**TASK OBJECTIVE**
Scan the lines below for the word "agent". Copy each line you find it in.

TASK MATERIAL: Begin

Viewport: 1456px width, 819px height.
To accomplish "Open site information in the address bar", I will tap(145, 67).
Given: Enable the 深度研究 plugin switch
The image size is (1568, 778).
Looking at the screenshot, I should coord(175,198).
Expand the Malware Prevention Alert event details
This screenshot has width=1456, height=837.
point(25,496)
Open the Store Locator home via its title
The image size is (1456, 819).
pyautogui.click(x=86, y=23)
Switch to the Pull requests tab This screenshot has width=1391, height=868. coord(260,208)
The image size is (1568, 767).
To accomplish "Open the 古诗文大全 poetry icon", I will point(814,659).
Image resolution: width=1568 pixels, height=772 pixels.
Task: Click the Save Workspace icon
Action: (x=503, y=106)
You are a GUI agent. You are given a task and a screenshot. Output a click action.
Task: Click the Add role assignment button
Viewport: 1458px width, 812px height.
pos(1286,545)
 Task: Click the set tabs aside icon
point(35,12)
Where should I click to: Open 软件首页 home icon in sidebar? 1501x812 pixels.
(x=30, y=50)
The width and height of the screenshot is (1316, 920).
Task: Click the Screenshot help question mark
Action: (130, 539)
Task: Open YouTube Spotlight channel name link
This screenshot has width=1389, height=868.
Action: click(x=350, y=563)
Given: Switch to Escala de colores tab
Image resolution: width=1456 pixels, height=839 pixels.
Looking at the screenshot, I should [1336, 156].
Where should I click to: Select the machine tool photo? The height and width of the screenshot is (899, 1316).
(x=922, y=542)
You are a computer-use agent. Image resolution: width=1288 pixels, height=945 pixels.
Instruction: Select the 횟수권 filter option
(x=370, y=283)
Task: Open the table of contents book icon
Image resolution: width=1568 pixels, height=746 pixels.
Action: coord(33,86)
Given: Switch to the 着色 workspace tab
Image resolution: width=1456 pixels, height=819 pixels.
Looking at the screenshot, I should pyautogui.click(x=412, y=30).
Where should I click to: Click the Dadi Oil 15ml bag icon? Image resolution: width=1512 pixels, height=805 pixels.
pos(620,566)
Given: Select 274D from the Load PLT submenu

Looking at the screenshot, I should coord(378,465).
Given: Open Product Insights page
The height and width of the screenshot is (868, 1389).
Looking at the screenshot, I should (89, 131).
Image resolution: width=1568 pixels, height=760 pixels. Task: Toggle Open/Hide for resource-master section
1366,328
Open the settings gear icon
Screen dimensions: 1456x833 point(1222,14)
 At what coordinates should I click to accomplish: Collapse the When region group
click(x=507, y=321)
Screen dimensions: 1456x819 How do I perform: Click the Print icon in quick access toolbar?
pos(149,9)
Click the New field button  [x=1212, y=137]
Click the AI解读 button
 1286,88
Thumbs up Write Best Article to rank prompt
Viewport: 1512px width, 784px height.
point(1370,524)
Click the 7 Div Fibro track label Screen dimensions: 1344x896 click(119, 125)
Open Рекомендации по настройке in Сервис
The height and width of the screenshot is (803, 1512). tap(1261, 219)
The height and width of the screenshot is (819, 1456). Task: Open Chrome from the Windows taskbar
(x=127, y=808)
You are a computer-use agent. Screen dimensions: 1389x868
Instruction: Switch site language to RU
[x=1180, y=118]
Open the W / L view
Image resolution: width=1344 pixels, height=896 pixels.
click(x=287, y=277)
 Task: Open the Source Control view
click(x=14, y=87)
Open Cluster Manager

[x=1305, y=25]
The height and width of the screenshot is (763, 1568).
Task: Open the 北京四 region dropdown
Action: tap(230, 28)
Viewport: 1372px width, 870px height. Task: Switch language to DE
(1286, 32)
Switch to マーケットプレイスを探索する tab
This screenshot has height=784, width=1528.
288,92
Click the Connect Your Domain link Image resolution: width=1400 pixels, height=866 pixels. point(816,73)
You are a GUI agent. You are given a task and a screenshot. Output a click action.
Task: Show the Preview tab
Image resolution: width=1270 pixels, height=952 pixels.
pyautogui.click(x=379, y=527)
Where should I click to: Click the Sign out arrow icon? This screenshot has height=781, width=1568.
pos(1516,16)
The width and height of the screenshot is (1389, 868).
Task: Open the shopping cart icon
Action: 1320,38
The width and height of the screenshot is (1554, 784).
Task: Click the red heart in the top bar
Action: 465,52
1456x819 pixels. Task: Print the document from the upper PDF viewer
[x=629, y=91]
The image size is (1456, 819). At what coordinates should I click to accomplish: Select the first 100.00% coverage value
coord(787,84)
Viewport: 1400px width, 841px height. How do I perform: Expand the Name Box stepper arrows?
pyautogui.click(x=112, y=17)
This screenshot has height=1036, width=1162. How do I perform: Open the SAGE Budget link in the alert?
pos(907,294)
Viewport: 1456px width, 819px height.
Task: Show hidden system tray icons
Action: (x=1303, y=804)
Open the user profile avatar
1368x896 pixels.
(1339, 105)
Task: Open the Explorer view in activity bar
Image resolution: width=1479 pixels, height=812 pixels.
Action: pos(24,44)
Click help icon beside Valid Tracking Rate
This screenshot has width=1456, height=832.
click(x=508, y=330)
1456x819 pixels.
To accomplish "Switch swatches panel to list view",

TASK MATERIAL: End

**ANSWER SPACE**
You are a GUI agent. You are given a task and a screenshot. Output a click action.
You are a computer-use agent. Image resolution: width=1288 pixels, height=945 pixels.
You are a computer-use agent. Screen dimensions: 1389x868
You are a GUI agent. You are given a task and a screenshot. Output a click action.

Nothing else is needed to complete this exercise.